Hazel McCallion, 88, has been Mississauga’s mayor for 31 years. Affectionately called Hurricane Hazel, she received 92 percent of the vote in the last election. A former professional hockey player, Hazel still grabs her skates, hockey stick and puck and hits the ice almost every day in the winter.

Her secret to success is, “look out for your people, keep taxes down and bring lots of jobs into the city.” She has a great sense of humor, boundless energy and doesn’t plan to retire. This is a mayor to die for.

Hazel’s success is rooted in one basic truth: Jobs and taxes are intertwined. If taxes and fees are too high, employers won’t come. Without employers, there are no jobs. It is all about the cost of doing business. Now more than ever, employers have to go where they can earn a profit and compete with companies located across the world.
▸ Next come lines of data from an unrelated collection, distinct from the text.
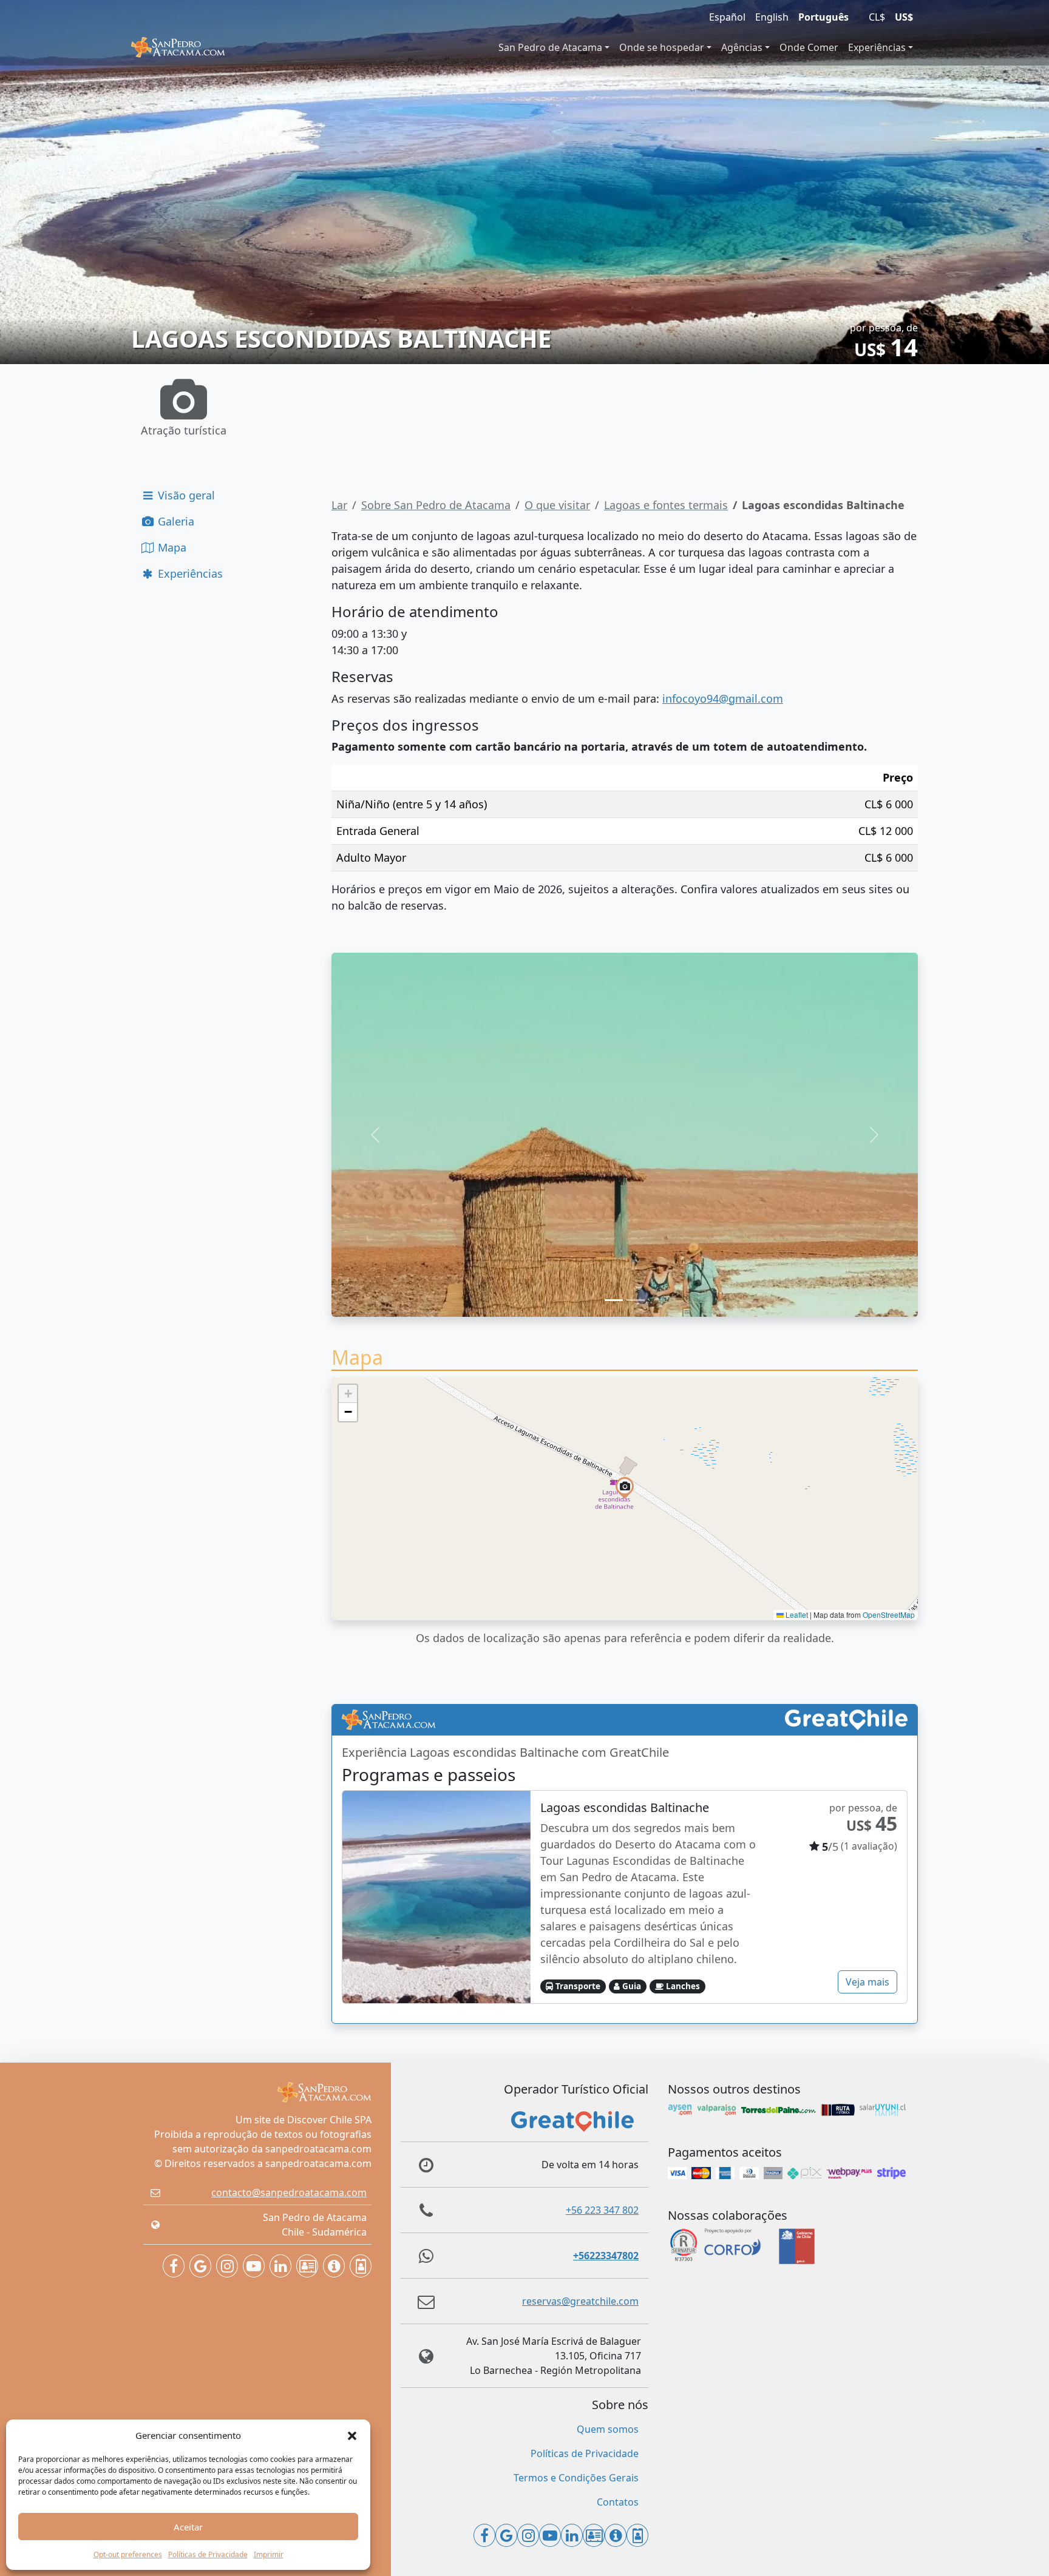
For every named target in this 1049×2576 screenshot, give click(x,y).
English (772, 17)
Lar (339, 505)
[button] (352, 2435)
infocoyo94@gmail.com (722, 698)
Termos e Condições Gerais (576, 2477)
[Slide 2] (635, 1300)
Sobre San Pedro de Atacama (436, 505)
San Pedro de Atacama (550, 47)
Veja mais (867, 1982)
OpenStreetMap (889, 1614)
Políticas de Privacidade (208, 2554)
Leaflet (796, 1614)
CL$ (877, 17)
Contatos (618, 2502)
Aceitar (188, 2527)
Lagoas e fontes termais (666, 505)
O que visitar (557, 505)
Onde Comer (808, 47)
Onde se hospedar (661, 47)
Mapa (170, 547)
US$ (904, 17)
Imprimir (268, 2554)
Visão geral (185, 495)
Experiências (877, 47)
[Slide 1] (614, 1300)
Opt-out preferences (127, 2554)
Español (727, 17)
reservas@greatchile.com (580, 2301)
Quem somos (608, 2429)
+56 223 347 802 (602, 2210)
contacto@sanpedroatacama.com (289, 2192)
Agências (741, 47)
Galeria (174, 521)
That point was made abundantly clear in the aerospace competitiveness report commissioned by the Snohomish County Economic Development Council which showed aerospace companies are bypassing Washington in favor of states such as Texas, Kansas and the Carolinas.

While the report doesn’t take much issue with our Business & Occupation tax, which taxes income regardless of profit, it does single out employer costs such as unemployment insurance and workers compensation as very problematic.

Washington employers are pressing the governor and lawmakers to find ways to reduce those costs. Reducing those costs doesn’t mean denying benefits to people who truly deserve them, but it does mean rejecting additional benefits the unions want, such as granting full unemployment benefits to people who voluntarily quit their jobs.

McCallion believes that jobs are the key to prosperity. Mississauga’s master development plan calls for redeveloping its waterfront on Lake Ontario. But the mayor also recognizes the importance of reducing the hurdles government puts in the path of employers who need quick action on permitting and zoning.

Mayor McCallion’s success proves that you can expedite the process without sacrificing quality of life and public safety. In fact, being able to get things done without costly bureaucratic delays generally results in additional jobs and economic opportunities.

Mississauga’s $700 million in reserves during these difficult economic times is unprecedented. But being debt-free with money in the bank didn’t occur overnight. It took a lot of hard work and years of dedication by a mayor who knows that a successful government is one that takes care of its people, keeps taxes low and brings in lots of jobs.

It is a formula we can — and should — follow.